An acute [MATH]\triangle ABC[/MATH], inscribed in a circle [MATH]k[/MATH] with radii [MATH]R[/MATH], is given. Point [MATH]H[/MATH] is the orthocenter of [MATH]\triangle ABC[/MATH] and [MATH]AH=R[/MATH]. Find [MATH]\angle BAC[/MATH]. (Answer: [MATH]60^\circ[/MATH])
View attachment 12019
[MATH]AD[/MATH] is diameter, thus [MATH]\angle ACD = \angle ABD = 90^\circ[/MATH]. Also [MATH]HBDC[/MATH] is parallelogram because [MATH]HC || BD, HB||CD[/MATH]. It seems useless and I don't know how to continue. Thank you in advance!

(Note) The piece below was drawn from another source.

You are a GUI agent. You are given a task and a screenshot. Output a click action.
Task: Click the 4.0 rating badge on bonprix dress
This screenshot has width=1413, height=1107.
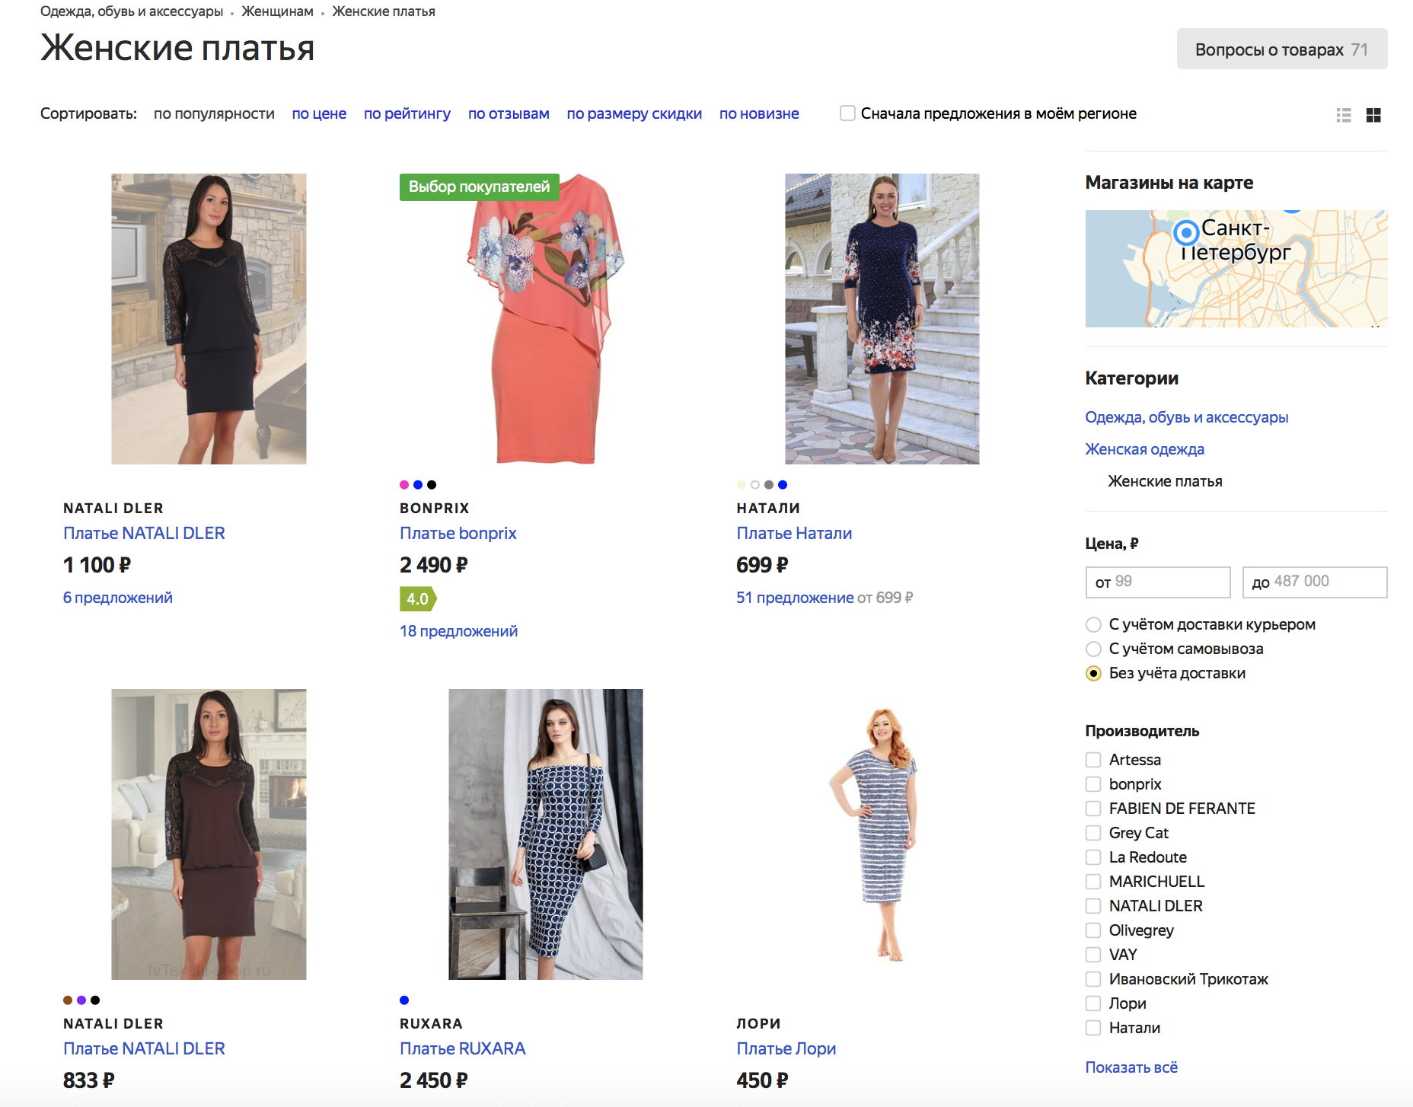pyautogui.click(x=417, y=599)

You have to try. Try labeling some angles and see what happens! Show us your updated diagram and if you still need some help you will be given a hint.
 
You have to try. Try labeling some angles and see what happens! Show us your updated diagram and if you still need some help you will be given a hint.
Thank you for your response! Under the diagram was my first try. I've already solved the problem.
 
I asked you in another forum what graphics program you used for that figure. Care to answer? Also, it would be good form for you to post your solution now that you have solved it.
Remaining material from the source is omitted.